Task statement:
Could you return only the lines that run from the line with "221x134 pixels." through the final line of the data, exactly as they stand?

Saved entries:
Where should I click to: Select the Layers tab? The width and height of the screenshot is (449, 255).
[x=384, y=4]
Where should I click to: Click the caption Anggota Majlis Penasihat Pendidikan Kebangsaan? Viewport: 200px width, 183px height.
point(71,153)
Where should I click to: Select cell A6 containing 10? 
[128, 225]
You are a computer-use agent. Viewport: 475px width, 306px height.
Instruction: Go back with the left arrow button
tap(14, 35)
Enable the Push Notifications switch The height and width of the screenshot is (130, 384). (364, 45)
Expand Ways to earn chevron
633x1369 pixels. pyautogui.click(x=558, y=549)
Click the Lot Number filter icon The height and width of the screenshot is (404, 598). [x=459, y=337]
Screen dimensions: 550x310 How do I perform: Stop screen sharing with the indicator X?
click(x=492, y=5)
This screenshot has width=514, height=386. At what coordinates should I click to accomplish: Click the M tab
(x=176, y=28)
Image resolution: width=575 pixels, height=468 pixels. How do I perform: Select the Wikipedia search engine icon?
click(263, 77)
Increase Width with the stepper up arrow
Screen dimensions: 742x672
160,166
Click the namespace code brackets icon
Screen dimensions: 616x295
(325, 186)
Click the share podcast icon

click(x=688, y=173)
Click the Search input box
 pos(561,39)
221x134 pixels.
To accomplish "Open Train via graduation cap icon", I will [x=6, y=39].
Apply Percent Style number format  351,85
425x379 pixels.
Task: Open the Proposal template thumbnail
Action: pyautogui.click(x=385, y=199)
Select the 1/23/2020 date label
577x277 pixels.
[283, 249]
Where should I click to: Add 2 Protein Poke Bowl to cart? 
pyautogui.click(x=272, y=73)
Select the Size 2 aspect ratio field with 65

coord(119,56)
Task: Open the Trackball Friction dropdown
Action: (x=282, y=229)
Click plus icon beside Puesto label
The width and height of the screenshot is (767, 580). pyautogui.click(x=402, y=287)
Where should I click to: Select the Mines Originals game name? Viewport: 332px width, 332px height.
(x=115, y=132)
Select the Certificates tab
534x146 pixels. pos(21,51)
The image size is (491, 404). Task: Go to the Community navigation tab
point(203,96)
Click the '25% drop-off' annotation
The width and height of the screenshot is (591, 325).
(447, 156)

Expected output:
221x134 pixels.
To accomplish "Open Train via graduation cap icon", I will [x=6, y=39].
Apply Percent Style number format  351,85
425x379 pixels.
Task: Open the Proposal template thumbnail
Action: pyautogui.click(x=385, y=199)
Select the 1/23/2020 date label
577x277 pixels.
[283, 249]
Where should I click to: Add 2 Protein Poke Bowl to cart? 
pyautogui.click(x=272, y=73)
Select the Size 2 aspect ratio field with 65

coord(119,56)
Task: Open the Trackball Friction dropdown
Action: (x=282, y=229)
Click plus icon beside Puesto label
The width and height of the screenshot is (767, 580). pyautogui.click(x=402, y=287)
Where should I click to: Select the Mines Originals game name? Viewport: 332px width, 332px height.
(x=115, y=132)
Select the Certificates tab
534x146 pixels. pos(21,51)
The image size is (491, 404). Task: Go to the Community navigation tab
point(203,96)
Click the '25% drop-off' annotation
The width and height of the screenshot is (591, 325).
(447, 156)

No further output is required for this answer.